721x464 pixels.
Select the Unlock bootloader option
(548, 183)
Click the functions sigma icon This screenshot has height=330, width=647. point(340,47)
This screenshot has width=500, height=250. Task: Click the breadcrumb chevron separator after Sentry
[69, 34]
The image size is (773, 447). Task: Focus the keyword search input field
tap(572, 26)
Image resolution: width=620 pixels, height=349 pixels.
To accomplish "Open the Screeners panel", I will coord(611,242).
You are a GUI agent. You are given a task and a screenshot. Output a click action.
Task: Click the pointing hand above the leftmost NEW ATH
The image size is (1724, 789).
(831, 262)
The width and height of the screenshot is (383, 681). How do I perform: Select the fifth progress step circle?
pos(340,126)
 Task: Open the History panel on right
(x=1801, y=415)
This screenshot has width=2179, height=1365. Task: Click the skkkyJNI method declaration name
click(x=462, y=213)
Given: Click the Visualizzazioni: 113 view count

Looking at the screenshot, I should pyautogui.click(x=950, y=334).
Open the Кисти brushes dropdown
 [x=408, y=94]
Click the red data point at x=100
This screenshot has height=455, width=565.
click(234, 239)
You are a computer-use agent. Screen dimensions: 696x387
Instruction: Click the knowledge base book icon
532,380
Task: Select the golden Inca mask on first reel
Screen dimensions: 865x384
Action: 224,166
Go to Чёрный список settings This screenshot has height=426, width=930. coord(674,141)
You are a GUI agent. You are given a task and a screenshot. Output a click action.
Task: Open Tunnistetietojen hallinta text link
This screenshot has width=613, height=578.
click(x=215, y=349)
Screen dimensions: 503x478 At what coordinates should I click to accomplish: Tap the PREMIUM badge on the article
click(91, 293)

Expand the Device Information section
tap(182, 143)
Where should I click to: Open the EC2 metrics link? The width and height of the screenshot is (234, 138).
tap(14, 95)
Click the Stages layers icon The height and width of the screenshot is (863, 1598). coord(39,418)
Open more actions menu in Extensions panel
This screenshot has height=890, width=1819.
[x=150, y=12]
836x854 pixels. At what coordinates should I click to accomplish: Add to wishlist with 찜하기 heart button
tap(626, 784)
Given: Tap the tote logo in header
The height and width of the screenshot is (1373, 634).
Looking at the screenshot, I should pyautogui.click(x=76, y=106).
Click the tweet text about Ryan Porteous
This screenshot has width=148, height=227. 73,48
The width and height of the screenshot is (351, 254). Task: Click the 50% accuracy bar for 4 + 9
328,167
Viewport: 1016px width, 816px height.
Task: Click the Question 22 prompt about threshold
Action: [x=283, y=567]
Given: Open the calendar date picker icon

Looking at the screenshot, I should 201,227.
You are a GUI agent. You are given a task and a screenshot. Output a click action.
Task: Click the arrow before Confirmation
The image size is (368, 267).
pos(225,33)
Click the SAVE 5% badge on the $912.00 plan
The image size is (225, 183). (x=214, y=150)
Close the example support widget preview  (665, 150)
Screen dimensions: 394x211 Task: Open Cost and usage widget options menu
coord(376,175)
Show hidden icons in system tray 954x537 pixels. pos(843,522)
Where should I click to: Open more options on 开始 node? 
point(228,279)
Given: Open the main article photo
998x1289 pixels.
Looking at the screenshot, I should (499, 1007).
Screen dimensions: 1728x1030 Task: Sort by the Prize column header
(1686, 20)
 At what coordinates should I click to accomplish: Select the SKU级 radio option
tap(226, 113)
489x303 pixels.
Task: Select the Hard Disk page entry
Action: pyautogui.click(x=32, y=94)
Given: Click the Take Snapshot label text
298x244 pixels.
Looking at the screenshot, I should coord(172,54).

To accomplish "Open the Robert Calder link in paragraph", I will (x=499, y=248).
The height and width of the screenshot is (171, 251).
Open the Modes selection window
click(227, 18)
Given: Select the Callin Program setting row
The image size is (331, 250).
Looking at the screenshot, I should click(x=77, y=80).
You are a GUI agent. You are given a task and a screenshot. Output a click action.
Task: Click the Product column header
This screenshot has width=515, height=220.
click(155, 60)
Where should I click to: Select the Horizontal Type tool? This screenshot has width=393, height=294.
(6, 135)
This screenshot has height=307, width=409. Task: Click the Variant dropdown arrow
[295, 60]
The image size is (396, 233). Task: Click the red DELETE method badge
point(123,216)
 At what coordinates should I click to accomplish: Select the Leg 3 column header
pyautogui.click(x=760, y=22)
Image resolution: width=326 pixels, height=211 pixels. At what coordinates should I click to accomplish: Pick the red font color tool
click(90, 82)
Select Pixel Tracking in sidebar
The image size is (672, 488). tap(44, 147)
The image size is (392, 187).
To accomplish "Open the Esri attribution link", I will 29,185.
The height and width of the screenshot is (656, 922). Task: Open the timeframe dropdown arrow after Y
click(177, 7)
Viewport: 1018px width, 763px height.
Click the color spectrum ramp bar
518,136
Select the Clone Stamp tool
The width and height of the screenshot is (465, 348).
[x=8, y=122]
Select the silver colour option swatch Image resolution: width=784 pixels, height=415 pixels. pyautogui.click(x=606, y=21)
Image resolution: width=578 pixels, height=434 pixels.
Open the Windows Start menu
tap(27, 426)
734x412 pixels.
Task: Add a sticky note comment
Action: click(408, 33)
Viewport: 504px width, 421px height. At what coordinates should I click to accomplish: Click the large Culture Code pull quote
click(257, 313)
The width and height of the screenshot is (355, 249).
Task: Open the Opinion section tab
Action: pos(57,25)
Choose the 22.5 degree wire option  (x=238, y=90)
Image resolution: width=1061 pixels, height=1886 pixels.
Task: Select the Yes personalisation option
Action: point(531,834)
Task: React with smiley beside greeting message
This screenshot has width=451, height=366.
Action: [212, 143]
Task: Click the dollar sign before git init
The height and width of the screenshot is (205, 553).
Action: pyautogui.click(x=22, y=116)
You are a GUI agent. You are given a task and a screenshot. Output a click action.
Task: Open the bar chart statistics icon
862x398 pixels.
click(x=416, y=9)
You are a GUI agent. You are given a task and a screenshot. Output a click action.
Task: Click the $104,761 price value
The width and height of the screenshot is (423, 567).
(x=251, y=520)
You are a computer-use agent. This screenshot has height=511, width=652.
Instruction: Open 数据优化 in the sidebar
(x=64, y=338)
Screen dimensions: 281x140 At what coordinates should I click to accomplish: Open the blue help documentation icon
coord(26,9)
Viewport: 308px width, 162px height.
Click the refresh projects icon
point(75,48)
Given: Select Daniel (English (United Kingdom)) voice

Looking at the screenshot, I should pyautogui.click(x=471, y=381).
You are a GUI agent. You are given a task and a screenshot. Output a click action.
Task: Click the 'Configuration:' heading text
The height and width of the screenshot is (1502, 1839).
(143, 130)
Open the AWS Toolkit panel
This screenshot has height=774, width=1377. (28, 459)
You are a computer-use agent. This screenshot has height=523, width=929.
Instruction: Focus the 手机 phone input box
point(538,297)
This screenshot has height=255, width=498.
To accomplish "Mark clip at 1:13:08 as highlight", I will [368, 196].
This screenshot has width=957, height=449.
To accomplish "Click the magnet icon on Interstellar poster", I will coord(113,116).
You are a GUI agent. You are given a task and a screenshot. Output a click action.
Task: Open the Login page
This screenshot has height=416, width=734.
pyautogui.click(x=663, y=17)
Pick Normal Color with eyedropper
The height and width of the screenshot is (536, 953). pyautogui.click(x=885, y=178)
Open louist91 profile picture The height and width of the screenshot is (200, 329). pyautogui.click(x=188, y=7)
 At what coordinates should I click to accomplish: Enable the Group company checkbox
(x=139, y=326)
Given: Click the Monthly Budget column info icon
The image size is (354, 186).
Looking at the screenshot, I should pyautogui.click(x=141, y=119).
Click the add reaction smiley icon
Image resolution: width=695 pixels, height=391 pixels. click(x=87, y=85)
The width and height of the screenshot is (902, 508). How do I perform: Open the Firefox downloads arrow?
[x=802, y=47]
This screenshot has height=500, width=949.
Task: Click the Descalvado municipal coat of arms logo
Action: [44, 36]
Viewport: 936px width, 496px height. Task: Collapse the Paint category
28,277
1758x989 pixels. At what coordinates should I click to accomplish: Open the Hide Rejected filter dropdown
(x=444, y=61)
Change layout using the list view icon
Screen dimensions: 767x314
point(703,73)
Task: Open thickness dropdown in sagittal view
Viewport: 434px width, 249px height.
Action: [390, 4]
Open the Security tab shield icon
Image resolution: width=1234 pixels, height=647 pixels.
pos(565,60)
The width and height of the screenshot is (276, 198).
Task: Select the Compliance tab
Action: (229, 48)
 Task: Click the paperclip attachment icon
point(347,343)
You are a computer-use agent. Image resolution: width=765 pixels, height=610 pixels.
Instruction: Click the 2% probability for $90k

→ PROBLEM: Rewrite the lines beginning with the one that contains "Expand the Device Information section" and running through the one that contains "This screenshot has width=148, height=227.", with "Device Information" changed to "Device Details" and nothing else altered.

→ SOLUTION FOR THIS TASK:
Expand the Device Details section
tap(182, 143)
Where should I click to: Open the EC2 metrics link? The width and height of the screenshot is (234, 138).
tap(14, 95)
Click the Stages layers icon The height and width of the screenshot is (863, 1598). coord(39,418)
Open more actions menu in Extensions panel
This screenshot has height=890, width=1819.
[x=150, y=12]
836x854 pixels. At what coordinates should I click to accomplish: Add to wishlist with 찜하기 heart button
tap(626, 784)
Given: Tap the tote logo in header
The height and width of the screenshot is (1373, 634).
Looking at the screenshot, I should pyautogui.click(x=76, y=106).
Click the tweet text about Ryan Porteous
This screenshot has width=148, height=227. 73,48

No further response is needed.